== Your assignment ==
Only a slice of the listing below is wanted. Retype the lines from the one containing "Mein Konto (27, 1842)" through the one containing "Datenschutz (41, 1324)", exactly, both ends included.

-*-

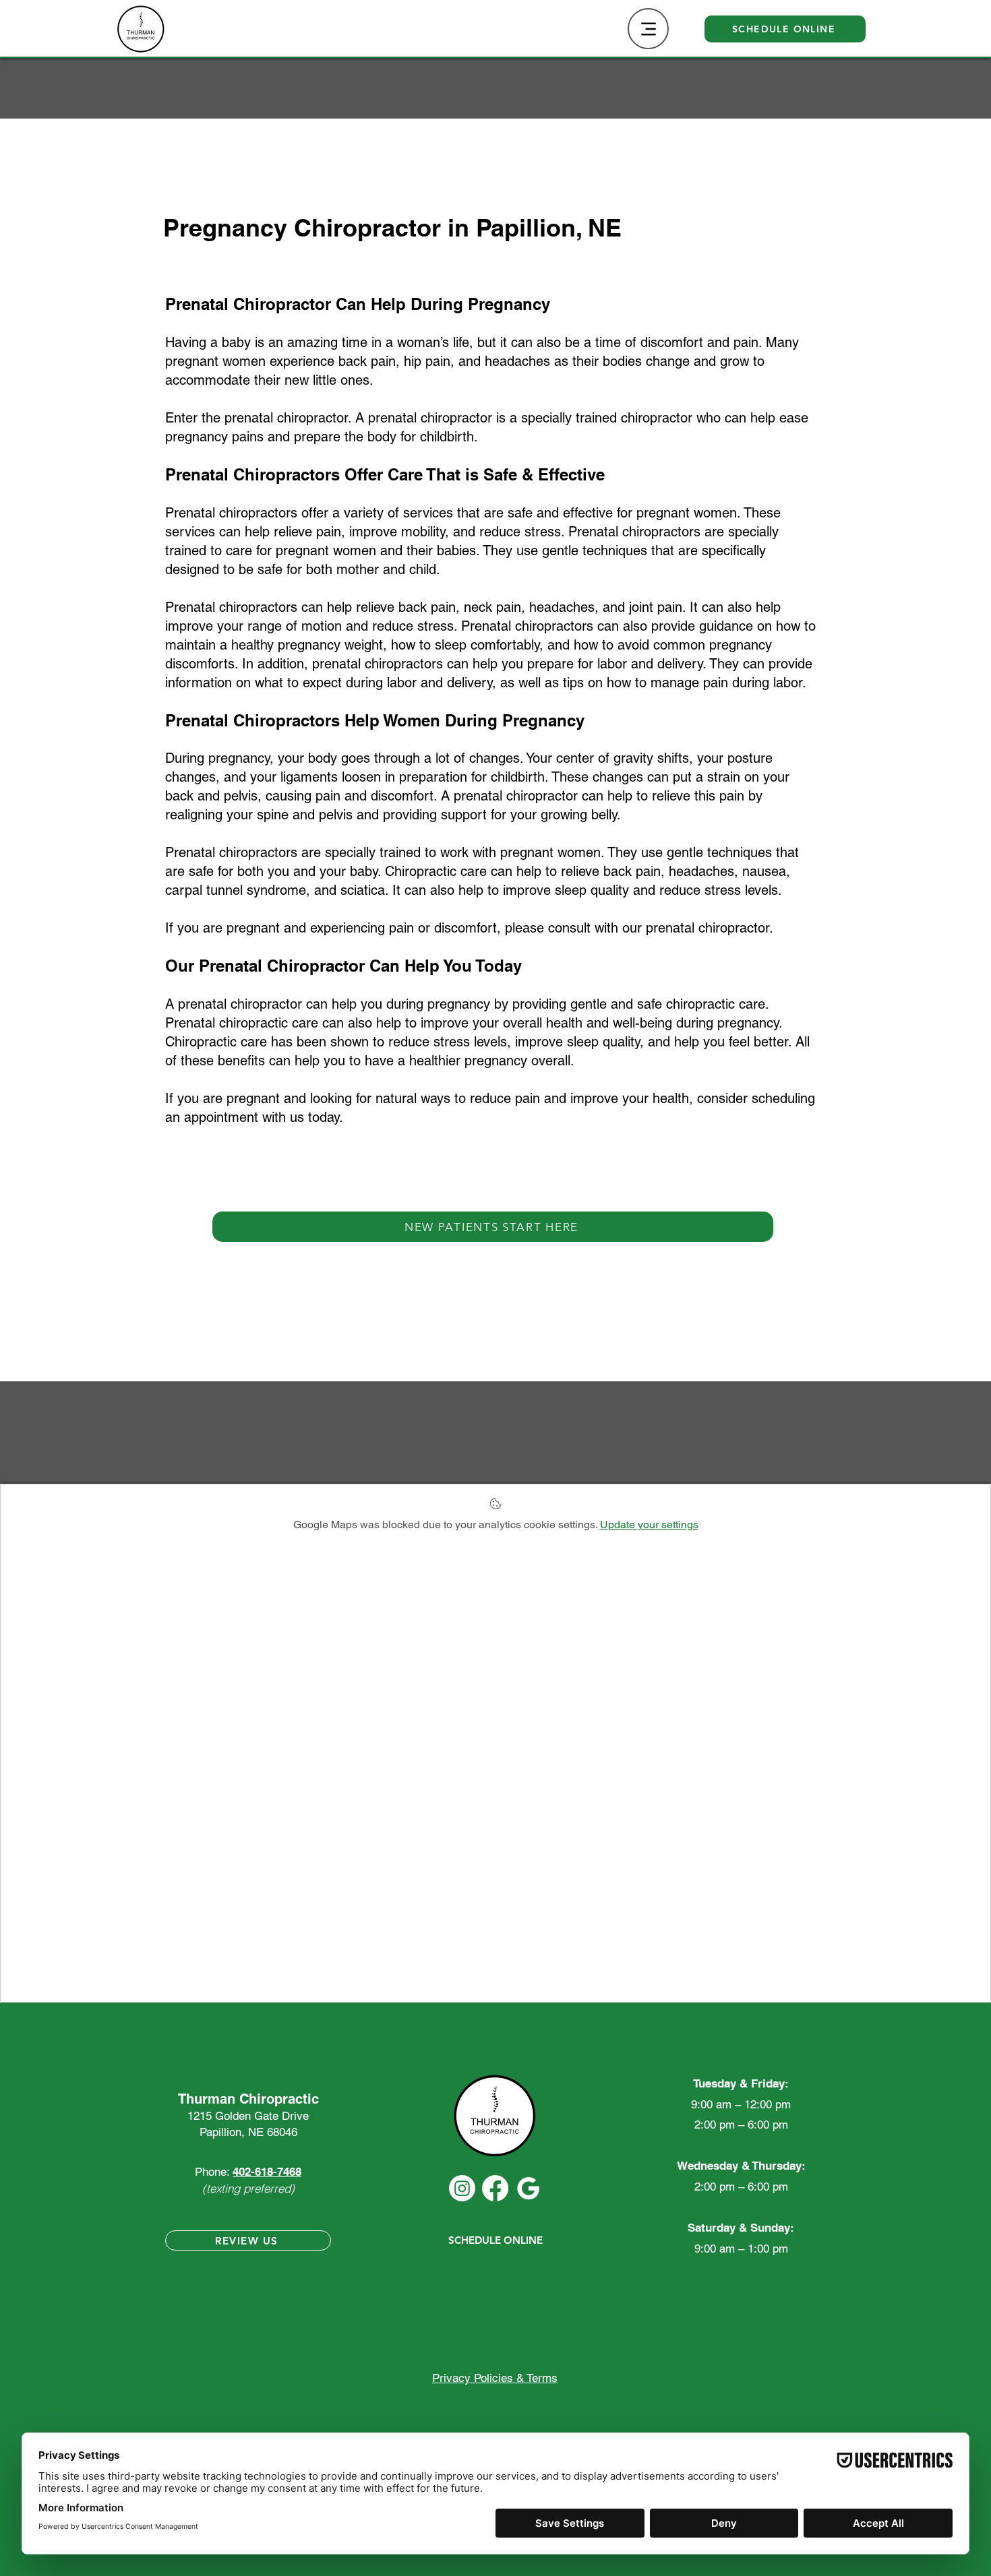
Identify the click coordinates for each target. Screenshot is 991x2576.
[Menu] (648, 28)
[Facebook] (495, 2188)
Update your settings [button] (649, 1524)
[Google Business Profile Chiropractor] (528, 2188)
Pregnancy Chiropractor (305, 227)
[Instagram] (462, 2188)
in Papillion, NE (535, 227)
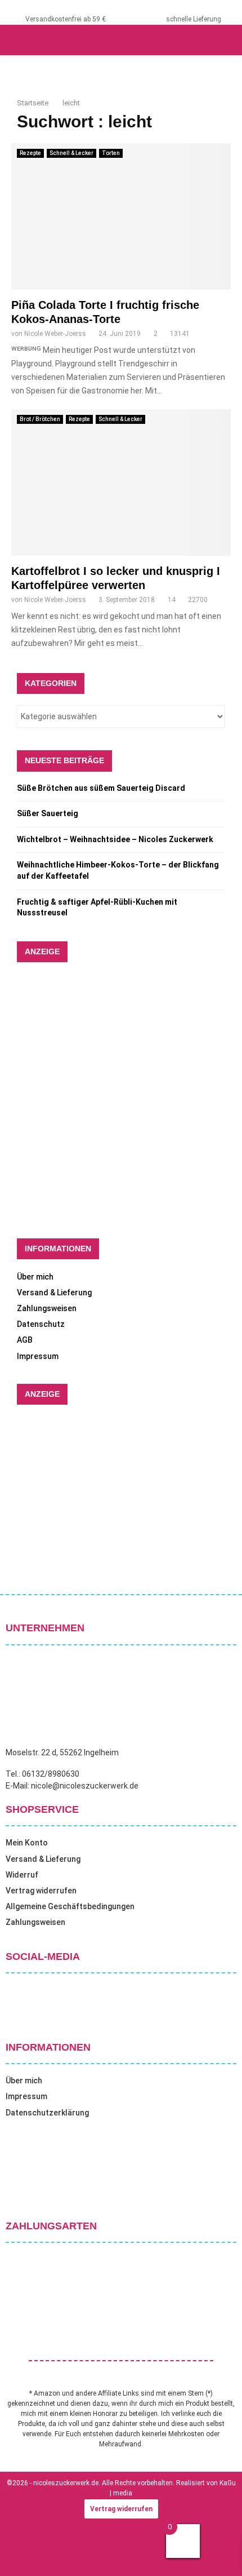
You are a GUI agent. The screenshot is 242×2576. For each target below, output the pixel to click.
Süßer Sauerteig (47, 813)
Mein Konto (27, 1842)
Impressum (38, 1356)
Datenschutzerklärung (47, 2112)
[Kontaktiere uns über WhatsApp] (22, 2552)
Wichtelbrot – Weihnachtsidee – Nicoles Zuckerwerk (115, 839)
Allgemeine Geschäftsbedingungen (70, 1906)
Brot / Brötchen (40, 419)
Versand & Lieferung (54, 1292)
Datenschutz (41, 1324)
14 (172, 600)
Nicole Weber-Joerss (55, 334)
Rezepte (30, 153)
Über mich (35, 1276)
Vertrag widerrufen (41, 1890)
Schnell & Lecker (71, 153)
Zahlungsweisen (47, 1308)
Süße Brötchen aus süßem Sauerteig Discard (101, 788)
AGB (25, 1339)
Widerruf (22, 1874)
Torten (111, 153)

-*-

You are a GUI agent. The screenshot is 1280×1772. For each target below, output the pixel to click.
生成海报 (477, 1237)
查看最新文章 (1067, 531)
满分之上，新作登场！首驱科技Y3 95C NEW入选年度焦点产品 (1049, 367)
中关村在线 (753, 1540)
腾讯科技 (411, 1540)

-*-

== Response area ==
Mein Konto (27, 1842)
Impressum (38, 1356)
Datenschutzerklärung (47, 2112)
[Kontaktiere uns über WhatsApp] (22, 2552)
Wichtelbrot – Weihnachtsidee – Nicoles Zuckerwerk (115, 839)
Allgemeine Geschäftsbedingungen (70, 1906)
Brot / Brötchen (40, 419)
Versand & Lieferung (54, 1292)
Datenschutz (41, 1324)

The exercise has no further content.